##### Entries shown

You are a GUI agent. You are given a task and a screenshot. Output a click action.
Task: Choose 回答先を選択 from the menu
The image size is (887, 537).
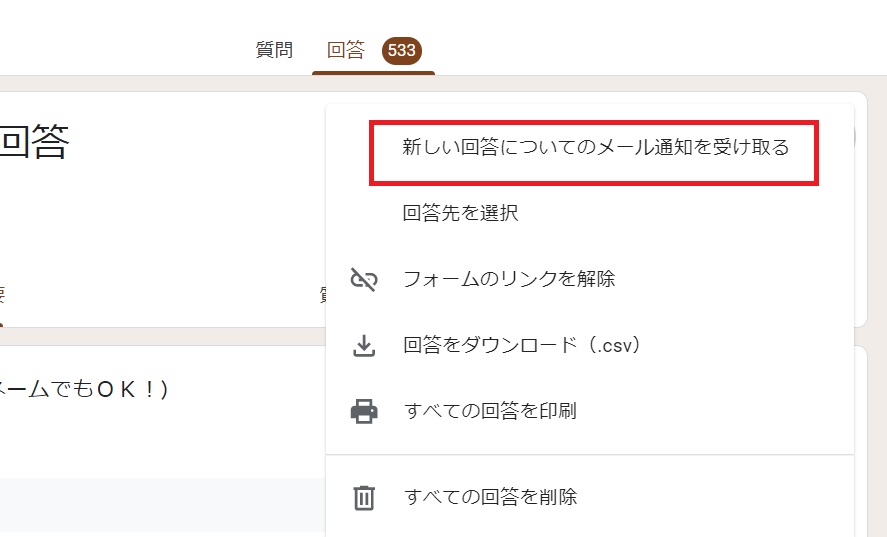coord(460,213)
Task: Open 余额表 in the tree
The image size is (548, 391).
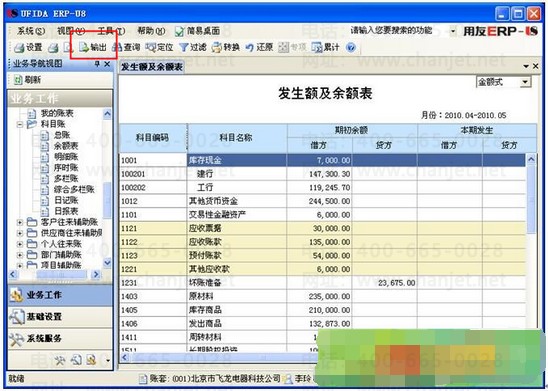Action: (x=66, y=146)
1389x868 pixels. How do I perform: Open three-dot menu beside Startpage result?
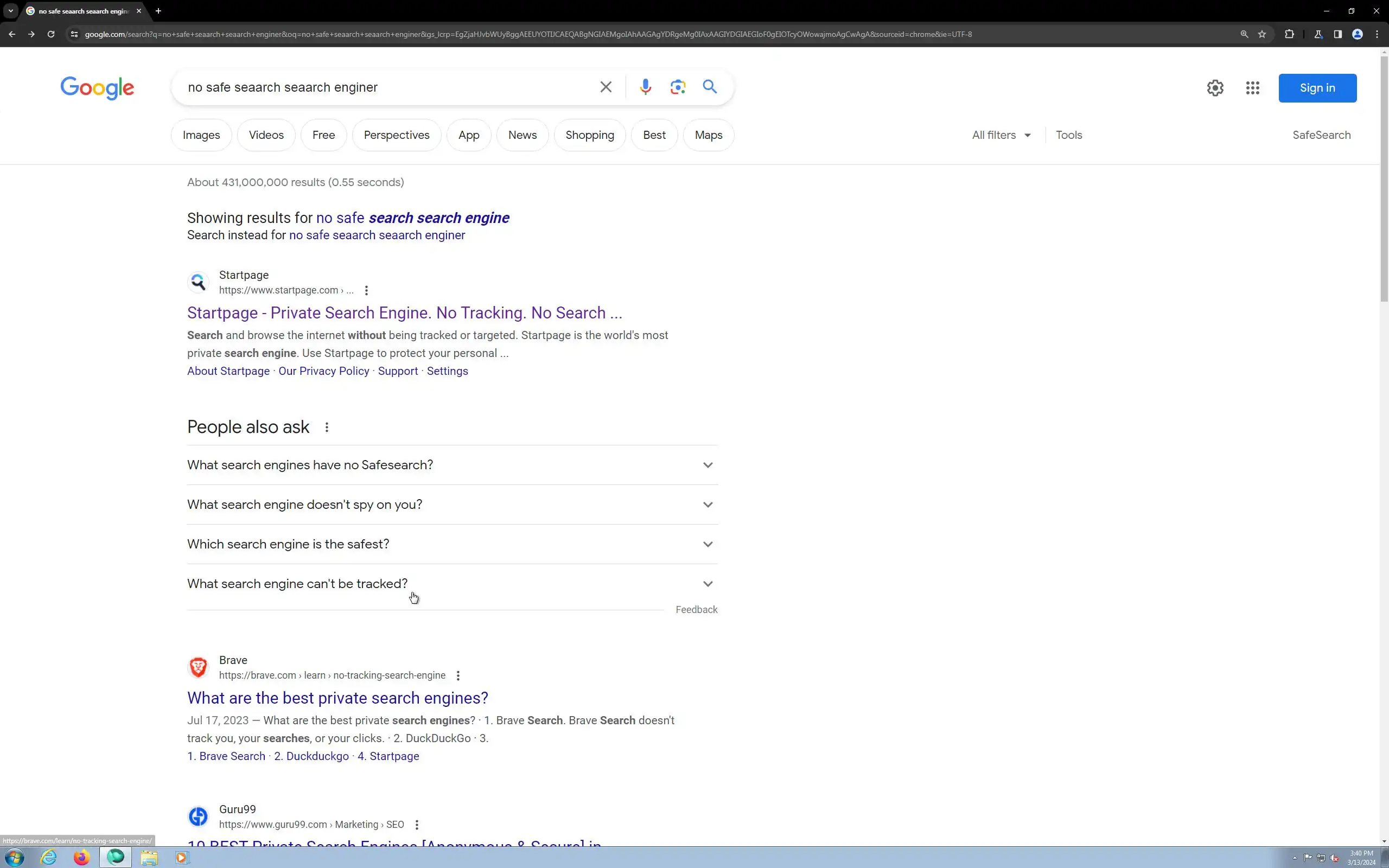tap(366, 290)
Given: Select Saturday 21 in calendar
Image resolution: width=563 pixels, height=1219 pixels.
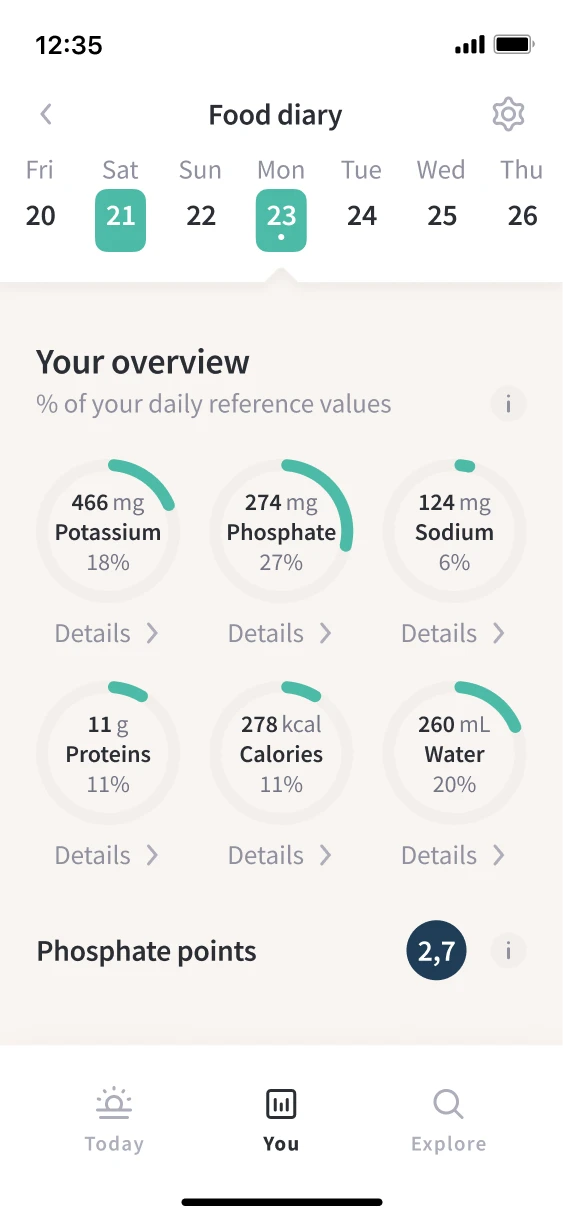Looking at the screenshot, I should click(121, 201).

##########

→ **Task**
Please convert the items above into a JSON list of strings, one string per line, and skip blank lines. Leave the pictures out.

→ **Answer to this problem**
[
  "You are a GUI agent. You are given a task and a screenshot. Output a click action.",
  "Task: Choose 回答先を選択 from the menu",
  "The image size is (887, 537).",
  "coord(460,213)",
  "Task: Open 余额表 in the tree",
  "The image size is (548, 391).",
  "Action: (x=66, y=146)",
  "1389x868 pixels. How do I perform: Open three-dot menu beside Startpage result?",
  "tap(366, 290)",
  "Given: Select Saturday 21 in calendar",
  "Image resolution: width=563 pixels, height=1219 pixels.",
  "Looking at the screenshot, I should click(121, 201)."
]